=== Task requirements ===
Start at the line in the entries below that contains "Click the Remove Telstra One Number link", stop at the line that contains "Given: Select checkbox", and output exactly the lines in that span, both ends included.

=== Records provided ===
*** Begin section ***
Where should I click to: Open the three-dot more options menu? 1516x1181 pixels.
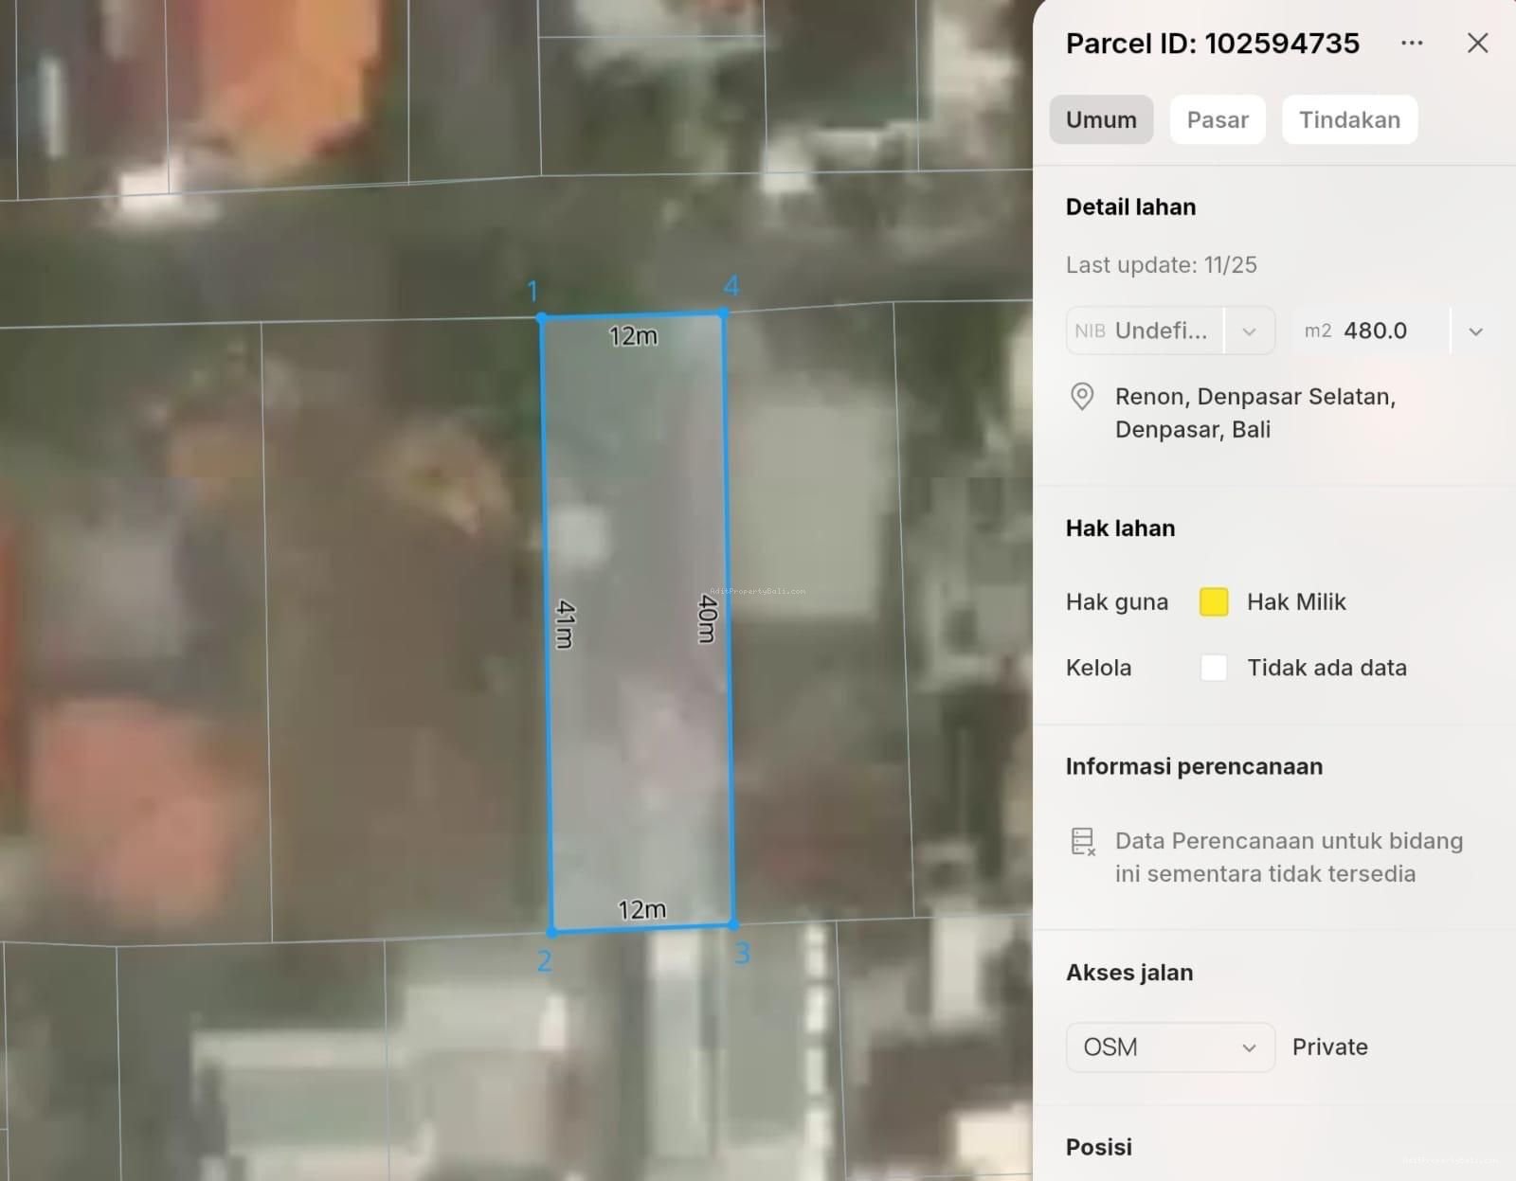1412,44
*** End section ***
*** Begin section ***
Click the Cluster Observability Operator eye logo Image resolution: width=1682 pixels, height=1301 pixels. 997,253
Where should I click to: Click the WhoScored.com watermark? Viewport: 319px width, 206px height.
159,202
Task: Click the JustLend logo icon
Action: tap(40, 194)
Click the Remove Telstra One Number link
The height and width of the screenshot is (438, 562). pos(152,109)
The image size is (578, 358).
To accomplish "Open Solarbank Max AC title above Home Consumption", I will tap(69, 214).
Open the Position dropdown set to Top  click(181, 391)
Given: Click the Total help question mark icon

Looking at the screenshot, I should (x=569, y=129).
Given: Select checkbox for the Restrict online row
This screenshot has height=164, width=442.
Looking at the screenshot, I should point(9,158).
*** End section ***
*** Begin section ***
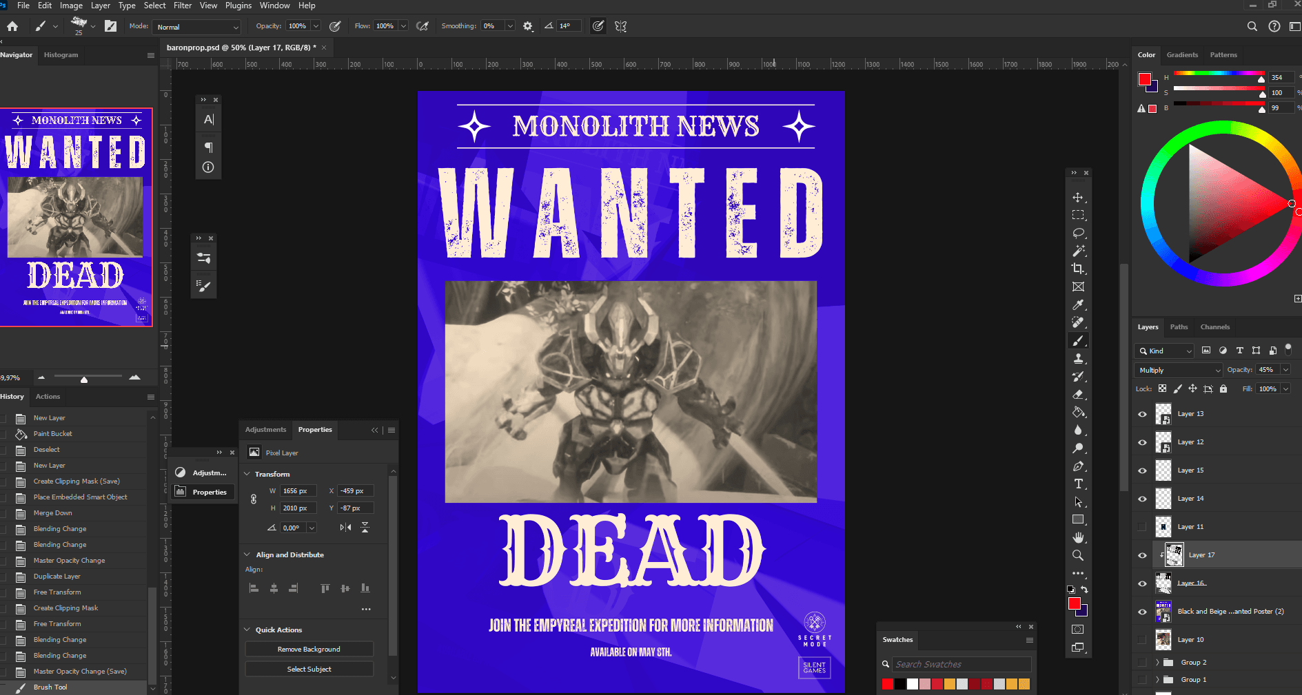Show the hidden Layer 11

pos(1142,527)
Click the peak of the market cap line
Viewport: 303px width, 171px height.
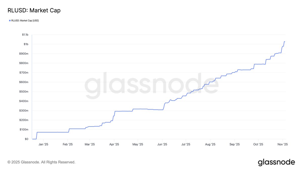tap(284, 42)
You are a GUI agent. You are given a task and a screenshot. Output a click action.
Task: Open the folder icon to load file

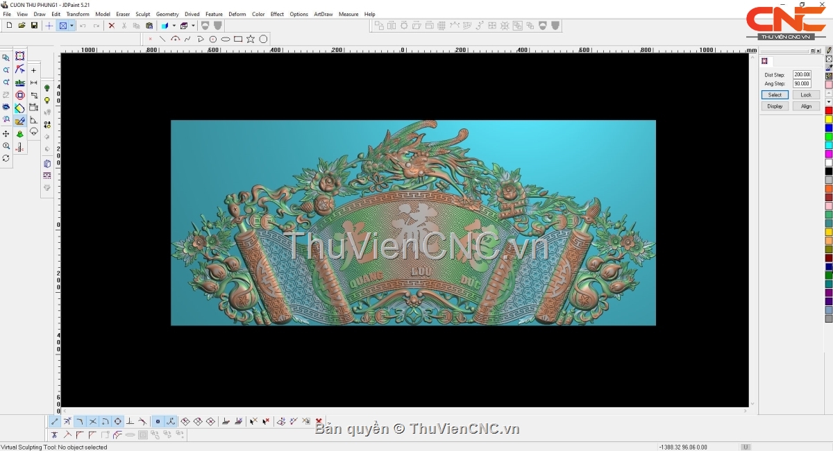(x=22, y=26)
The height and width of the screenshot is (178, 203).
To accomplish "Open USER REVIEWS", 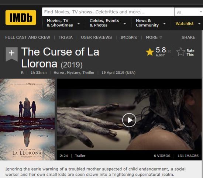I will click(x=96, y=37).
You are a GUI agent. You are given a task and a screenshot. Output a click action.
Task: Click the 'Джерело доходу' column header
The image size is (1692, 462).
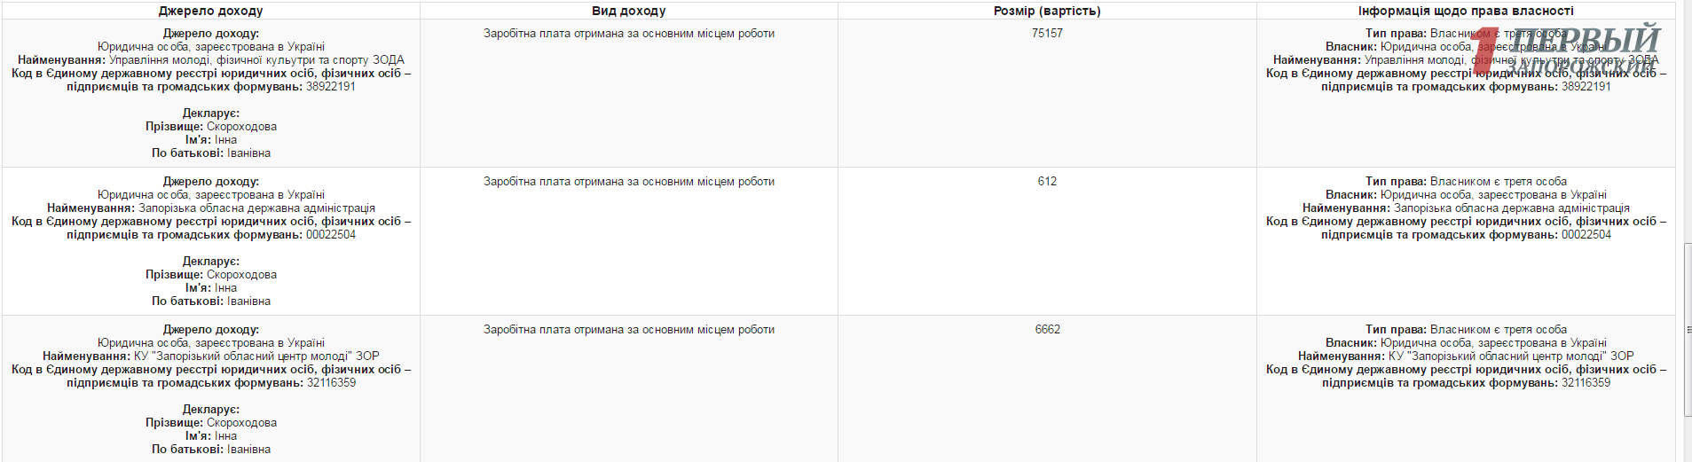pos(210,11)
*** End section ***
=== Problem solution ===
Click the Remove Telstra One Number link
The height and width of the screenshot is (438, 562). pos(152,109)
The image size is (578, 358).
To accomplish "Open Solarbank Max AC title above Home Consumption", I will tap(69, 214).
Open the Position dropdown set to Top  click(181, 391)
Given: Click the Total help question mark icon

Looking at the screenshot, I should (x=569, y=129).
Given: Select checkbox for the Restrict online row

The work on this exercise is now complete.